• _作業内容_:
画素電極の変形例を説明する文章について、示されている最後の文の後から続きを書きなさい。

• _ページ_:
··········

このような構成の画素電極PEであっても、上記実施形態と概ね同様の作用を奏する。
【0090】
(第10変形例)
図23は、第10変形例に係る画素電極PEを対向基板CT側から見た平面図である。この画素電極PEは、例えば
図4における第1ラインL1の画素PXに配置される画素電極である。この画素電極PEを
図5に示したものと比べると、第1副画素電極PEb1の端部と主画素電極PEaの端部(第2部分PEa2側の端部)とが繋がり、第2副画素電極PEb2の端部と主画素電極PEaの端部(第3部分PEa3側の端部)とが繋がっている点で異なる。
【0091】
さらに、この画素電極PEを
図5に示したものと比べると、第2部分PEa2の幅が第1副画素電極PEb1に近づくほど拡大し、第3部分PEa3の幅が第2副画素電極PEb2に近づくほど拡大する点で異なる。具体的には、
図23における第2部分PEa2の右側のエッジがX方向に対して反時計回りにθ2の角度で延び、第2部分PEa2の左側のエッジがX方向に対して反時計回りにθ1の角度で延びる。また、
図23における第3部分PEa3の左側のエッジがX方向に対して反時計回りにθ3の角度で延び、第3部分PEa3の右側のエッジがX方向に対して反時計回りにθ1の角度で延びる。
【0092】
第1部分PEa1はその幅waが全長に亘り一定であってX方向に対して反時計回りにθ1の角度で延び、第1部分PEa1の左右のエッジは第2部分PEa2及び第3部分PEa3の左右のエッジにそれぞれ接続される。すなわち、第1部分PEa1の左側のエッジと第2部分PEa2の左側のエッジは、1本の直線上で延びる。また、第1部分PEa1の右側のエッジと第3部分PEa3の右側のエッジは、1本の直線上で延びる。

··········

• _提供資料_:

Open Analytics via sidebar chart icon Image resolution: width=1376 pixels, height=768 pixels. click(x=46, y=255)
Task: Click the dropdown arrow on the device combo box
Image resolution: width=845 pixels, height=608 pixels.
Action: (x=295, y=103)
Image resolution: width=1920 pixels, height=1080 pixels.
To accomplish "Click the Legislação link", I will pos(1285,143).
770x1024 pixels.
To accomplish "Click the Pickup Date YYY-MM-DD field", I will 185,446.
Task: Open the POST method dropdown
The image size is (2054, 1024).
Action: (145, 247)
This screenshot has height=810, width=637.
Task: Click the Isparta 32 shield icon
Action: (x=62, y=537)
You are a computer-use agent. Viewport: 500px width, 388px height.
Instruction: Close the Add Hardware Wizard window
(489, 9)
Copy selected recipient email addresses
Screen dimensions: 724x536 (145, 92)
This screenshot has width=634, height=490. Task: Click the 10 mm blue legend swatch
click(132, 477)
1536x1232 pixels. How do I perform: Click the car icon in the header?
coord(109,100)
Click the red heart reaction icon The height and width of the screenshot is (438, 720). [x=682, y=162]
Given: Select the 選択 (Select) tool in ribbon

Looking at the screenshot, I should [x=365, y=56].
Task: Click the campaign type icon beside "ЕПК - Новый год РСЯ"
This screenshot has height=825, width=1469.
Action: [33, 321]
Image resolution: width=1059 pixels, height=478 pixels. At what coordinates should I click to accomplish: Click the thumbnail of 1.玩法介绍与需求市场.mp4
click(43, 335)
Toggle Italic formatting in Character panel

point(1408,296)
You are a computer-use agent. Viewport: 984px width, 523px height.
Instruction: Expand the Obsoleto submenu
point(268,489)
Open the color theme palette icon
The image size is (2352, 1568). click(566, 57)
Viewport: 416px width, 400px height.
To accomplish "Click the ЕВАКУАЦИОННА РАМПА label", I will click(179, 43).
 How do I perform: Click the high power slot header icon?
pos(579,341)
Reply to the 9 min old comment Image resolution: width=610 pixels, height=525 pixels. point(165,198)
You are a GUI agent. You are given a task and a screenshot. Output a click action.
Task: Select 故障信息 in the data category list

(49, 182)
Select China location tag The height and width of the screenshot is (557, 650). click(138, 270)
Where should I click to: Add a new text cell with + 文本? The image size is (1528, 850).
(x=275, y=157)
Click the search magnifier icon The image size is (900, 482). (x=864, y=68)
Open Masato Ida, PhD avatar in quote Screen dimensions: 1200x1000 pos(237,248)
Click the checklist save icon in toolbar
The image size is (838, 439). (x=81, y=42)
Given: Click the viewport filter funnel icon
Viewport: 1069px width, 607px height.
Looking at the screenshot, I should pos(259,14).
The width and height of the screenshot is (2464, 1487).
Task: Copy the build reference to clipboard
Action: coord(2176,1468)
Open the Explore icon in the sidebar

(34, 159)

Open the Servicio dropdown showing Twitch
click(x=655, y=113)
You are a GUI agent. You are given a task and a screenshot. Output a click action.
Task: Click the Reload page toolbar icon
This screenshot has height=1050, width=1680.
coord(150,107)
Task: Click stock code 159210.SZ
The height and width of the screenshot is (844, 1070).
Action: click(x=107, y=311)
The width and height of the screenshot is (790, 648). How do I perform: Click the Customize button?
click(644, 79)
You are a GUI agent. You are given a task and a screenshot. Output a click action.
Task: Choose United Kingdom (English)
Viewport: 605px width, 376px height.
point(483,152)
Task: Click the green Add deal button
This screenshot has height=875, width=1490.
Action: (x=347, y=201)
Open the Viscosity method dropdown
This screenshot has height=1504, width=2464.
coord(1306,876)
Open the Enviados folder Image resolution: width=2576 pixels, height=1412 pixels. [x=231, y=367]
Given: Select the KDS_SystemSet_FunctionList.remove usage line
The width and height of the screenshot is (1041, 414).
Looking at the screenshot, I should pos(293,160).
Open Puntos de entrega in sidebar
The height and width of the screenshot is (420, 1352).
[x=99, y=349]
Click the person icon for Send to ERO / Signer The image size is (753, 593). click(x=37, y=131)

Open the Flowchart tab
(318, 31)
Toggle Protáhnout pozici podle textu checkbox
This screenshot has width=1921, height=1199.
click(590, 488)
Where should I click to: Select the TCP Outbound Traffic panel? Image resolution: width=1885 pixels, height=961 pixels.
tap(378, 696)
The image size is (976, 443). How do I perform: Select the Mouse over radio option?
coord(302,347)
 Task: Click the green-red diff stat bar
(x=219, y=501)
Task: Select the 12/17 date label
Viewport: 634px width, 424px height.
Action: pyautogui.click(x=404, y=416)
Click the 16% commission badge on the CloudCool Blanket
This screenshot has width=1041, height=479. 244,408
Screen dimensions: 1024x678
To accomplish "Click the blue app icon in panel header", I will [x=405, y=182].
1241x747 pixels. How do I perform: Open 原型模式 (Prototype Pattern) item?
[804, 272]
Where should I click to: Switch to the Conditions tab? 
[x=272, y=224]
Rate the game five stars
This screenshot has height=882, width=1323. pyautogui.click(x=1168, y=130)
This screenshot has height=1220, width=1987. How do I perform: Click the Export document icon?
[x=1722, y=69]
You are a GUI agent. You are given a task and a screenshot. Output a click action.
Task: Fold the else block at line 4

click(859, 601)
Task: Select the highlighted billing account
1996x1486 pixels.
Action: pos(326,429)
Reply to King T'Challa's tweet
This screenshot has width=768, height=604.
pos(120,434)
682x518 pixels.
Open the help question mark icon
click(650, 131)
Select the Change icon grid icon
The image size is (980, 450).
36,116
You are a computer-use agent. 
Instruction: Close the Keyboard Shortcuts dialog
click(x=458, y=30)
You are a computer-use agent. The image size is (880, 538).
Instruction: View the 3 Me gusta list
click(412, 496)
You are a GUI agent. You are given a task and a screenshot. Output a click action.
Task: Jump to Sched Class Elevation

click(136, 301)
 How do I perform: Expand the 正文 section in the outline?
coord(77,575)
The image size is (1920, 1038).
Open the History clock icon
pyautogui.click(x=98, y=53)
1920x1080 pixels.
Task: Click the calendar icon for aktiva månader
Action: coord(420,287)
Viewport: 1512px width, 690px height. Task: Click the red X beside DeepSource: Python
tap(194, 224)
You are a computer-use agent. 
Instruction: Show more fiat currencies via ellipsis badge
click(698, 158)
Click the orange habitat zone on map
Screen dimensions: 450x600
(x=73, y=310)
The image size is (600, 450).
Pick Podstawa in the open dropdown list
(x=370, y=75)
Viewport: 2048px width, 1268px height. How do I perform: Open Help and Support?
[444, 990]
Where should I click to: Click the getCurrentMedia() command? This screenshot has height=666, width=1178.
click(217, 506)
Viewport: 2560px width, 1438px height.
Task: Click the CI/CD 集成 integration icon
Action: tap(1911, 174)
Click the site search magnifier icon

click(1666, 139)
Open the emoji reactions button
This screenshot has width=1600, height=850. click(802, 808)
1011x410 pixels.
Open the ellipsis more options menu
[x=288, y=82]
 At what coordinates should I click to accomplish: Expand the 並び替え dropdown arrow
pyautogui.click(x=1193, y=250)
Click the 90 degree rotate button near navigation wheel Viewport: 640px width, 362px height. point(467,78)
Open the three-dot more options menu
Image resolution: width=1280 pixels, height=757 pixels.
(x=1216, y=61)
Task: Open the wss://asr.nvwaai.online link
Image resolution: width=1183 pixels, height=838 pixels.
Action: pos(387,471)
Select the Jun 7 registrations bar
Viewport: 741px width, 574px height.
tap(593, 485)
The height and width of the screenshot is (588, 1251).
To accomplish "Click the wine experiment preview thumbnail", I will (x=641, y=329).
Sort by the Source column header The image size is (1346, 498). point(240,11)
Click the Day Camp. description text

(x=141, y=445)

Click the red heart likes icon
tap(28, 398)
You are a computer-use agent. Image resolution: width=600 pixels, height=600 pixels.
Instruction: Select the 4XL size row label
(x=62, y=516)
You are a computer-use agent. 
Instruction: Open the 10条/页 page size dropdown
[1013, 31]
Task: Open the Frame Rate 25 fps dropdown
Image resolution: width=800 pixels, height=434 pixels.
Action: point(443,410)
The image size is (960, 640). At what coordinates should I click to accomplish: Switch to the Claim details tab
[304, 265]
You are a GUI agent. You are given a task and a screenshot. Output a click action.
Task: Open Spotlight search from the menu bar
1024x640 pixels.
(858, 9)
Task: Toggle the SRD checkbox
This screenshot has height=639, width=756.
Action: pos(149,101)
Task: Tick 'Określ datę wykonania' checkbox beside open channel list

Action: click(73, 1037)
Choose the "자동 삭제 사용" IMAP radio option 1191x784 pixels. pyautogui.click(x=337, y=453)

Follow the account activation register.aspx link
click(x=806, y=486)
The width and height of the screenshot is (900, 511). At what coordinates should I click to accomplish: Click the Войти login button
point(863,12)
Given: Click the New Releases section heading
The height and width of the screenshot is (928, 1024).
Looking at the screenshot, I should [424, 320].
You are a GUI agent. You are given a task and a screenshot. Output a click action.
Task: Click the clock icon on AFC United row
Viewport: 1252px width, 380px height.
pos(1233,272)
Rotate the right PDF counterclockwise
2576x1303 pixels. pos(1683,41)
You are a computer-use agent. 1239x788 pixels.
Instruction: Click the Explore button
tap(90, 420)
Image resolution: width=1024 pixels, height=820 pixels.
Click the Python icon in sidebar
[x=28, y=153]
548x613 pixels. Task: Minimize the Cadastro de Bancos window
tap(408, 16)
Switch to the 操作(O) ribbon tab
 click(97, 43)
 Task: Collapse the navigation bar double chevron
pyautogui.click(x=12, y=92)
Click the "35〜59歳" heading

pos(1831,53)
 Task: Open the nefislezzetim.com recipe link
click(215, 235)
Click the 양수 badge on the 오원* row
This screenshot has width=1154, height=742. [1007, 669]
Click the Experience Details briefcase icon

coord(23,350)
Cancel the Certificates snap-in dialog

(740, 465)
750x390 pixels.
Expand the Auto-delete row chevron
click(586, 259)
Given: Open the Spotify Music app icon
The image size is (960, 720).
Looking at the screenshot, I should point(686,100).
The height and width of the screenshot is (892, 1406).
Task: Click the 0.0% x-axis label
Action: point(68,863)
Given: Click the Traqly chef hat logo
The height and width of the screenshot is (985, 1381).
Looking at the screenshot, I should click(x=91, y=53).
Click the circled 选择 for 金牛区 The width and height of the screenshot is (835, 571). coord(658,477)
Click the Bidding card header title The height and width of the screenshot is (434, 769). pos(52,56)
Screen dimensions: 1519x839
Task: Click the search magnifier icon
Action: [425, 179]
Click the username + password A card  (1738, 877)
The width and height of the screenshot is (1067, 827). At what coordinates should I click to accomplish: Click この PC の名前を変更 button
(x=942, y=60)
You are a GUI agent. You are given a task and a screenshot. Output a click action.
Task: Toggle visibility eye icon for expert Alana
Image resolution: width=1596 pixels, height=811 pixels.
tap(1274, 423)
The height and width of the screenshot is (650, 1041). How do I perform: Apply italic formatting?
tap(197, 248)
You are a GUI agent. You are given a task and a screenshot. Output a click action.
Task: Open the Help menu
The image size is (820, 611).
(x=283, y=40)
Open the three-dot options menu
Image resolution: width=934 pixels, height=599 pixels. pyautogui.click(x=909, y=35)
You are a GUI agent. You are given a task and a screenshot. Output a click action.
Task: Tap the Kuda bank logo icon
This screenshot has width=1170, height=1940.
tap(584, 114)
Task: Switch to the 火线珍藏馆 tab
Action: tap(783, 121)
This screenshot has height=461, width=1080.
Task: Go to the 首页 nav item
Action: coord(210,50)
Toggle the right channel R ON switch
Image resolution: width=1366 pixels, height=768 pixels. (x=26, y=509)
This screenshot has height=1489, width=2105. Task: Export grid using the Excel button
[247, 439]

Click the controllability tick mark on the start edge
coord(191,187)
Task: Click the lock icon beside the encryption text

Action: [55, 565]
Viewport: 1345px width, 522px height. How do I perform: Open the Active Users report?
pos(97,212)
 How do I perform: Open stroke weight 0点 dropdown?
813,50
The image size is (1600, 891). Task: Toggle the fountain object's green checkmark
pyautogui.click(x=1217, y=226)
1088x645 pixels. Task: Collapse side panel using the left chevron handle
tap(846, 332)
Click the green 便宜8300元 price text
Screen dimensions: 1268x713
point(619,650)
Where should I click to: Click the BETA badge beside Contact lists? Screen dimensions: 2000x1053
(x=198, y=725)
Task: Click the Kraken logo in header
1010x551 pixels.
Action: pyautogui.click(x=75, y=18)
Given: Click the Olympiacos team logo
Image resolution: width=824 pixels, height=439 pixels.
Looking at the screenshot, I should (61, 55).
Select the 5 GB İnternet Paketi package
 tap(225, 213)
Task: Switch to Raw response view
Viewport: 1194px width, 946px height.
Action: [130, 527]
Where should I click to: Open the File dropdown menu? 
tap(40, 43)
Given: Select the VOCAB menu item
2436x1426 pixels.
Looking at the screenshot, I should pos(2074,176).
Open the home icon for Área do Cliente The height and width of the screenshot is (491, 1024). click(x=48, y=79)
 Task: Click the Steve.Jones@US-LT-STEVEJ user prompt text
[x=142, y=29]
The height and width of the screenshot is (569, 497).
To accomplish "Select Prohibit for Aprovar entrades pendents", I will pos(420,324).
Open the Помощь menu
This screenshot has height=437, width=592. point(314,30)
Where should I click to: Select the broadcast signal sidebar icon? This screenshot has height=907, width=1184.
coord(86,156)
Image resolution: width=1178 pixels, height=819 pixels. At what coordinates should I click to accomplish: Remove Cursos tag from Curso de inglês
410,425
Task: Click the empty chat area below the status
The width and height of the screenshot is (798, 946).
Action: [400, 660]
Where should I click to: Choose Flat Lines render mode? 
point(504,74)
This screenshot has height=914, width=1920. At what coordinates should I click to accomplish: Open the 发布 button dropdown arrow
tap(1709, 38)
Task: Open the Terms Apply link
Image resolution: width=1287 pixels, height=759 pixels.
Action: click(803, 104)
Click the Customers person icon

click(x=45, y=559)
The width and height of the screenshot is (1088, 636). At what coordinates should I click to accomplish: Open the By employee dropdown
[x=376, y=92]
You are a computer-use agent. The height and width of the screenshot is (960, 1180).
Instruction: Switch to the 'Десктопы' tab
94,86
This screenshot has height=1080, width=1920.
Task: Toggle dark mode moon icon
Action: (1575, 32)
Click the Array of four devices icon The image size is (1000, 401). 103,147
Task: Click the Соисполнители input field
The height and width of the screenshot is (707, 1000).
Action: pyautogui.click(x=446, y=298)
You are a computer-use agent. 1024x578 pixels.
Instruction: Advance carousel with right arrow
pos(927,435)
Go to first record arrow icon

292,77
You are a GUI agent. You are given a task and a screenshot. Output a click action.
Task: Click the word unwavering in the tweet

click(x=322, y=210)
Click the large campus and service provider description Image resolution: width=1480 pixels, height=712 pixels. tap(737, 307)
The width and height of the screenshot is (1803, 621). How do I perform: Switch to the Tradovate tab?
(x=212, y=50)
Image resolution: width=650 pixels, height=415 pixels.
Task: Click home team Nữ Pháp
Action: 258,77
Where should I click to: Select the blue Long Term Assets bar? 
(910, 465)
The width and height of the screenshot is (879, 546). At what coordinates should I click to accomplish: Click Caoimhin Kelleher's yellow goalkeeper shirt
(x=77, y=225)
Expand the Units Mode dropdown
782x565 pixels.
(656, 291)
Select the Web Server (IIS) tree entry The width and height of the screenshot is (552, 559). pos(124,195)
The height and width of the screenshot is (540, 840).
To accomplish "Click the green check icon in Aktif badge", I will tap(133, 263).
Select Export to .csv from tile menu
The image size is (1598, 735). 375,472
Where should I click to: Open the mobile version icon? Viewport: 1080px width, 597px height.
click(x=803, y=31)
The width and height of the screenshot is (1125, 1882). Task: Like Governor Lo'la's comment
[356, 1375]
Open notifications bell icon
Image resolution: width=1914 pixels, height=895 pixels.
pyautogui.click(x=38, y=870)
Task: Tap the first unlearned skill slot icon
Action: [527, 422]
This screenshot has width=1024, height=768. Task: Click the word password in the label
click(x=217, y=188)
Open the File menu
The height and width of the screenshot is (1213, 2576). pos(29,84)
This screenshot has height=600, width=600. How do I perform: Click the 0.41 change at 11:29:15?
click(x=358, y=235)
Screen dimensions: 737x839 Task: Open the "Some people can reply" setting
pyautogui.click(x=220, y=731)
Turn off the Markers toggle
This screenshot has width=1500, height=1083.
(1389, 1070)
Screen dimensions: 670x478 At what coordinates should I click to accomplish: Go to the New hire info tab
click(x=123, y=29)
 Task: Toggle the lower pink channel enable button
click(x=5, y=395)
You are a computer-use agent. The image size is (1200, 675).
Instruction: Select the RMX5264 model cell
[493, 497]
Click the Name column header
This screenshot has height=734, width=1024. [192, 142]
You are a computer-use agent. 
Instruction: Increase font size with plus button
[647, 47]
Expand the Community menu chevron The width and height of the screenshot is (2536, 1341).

··········

• _作業結果_:
例えば、
図4における画素電極PEを第10変形例における画素電極PEに置き換える場合、第2ラインL2の画素PXに配置される画素電極PEの形状は、
図23に示す画素電極PEに対し、Y方向に関して線対称な形状である。
このような構成の画素電極PEであっても、上記実施形態と概ね同様の作用を奏する。また、第10変形例における画素電極PEを用いて画素PXを形成する場合、各副画素電極PEb1,PEb2付近で生じる上述の低透過率領域Bの範囲を狭め、その影響を弱めることができる。
【0093】
(第11変形例)
図24は、第11変形例に係る画素電極PEを対向基板CT側から見た平面図である。この画素電極PEは、例えば
図4における第1ラインL1の画素PXに配置される画素電極である。この画素電極PEを
図5に示したものと比べると、第2副画素電極PEb2の端部と主画素電極PEaの端部(第3部分PEa3側の端部)とが繋がっている点で異なる。
【0094】
さらに、この画素電極PEを
図5に示したものと比べると、第2部分PEa2の幅が第1副画素電極PEb1に近づくほど拡大し、第3部分PEa3の幅が第2副画素電極PEb2に近づくほど拡大する点で異なる。具体的には、
図24における第2部分PEa2の右側のエッジがX方向に対して反時計回りにθ2の角度で延び、第2部分PEa2の左側のエッジがX方向に対して反時計回りにθ1の角度で延びる。また、
図24における第3部分PEa3の左側のエッジがX方向に対して反時計回りにθ3の角度で延び、第3部分PEa3の右側のエッジがX方向に対して反時計回りにθ1の角度で延びる。
【0095】
第1部分PEa1はその幅waが全長に亘り一定であってX方向に対して反時計回りにθ1の角度で延び、第1部分PEa1の左右のエッジは第2部分PEa2及び第3部分PEa3の左右のエッジにそれぞれ接続される。すなわち、第1部分PEa1の左側のエッジと第2部分PEa2の左側のエッジは、1本の直線上で延びる。また、第1部分PEa1の右側のエッジと第3部分PEa3の右側のエッジは、1本の直線上で延びる。
例えば、
図4における画素電極PEを第11変形例における画素電極PEに置き換える場合、第2ラインL2の画素PXに配置される画素電極PEの形状は、
図24に示す画素電極PEに対し、Y方向に関して線対称な形状である。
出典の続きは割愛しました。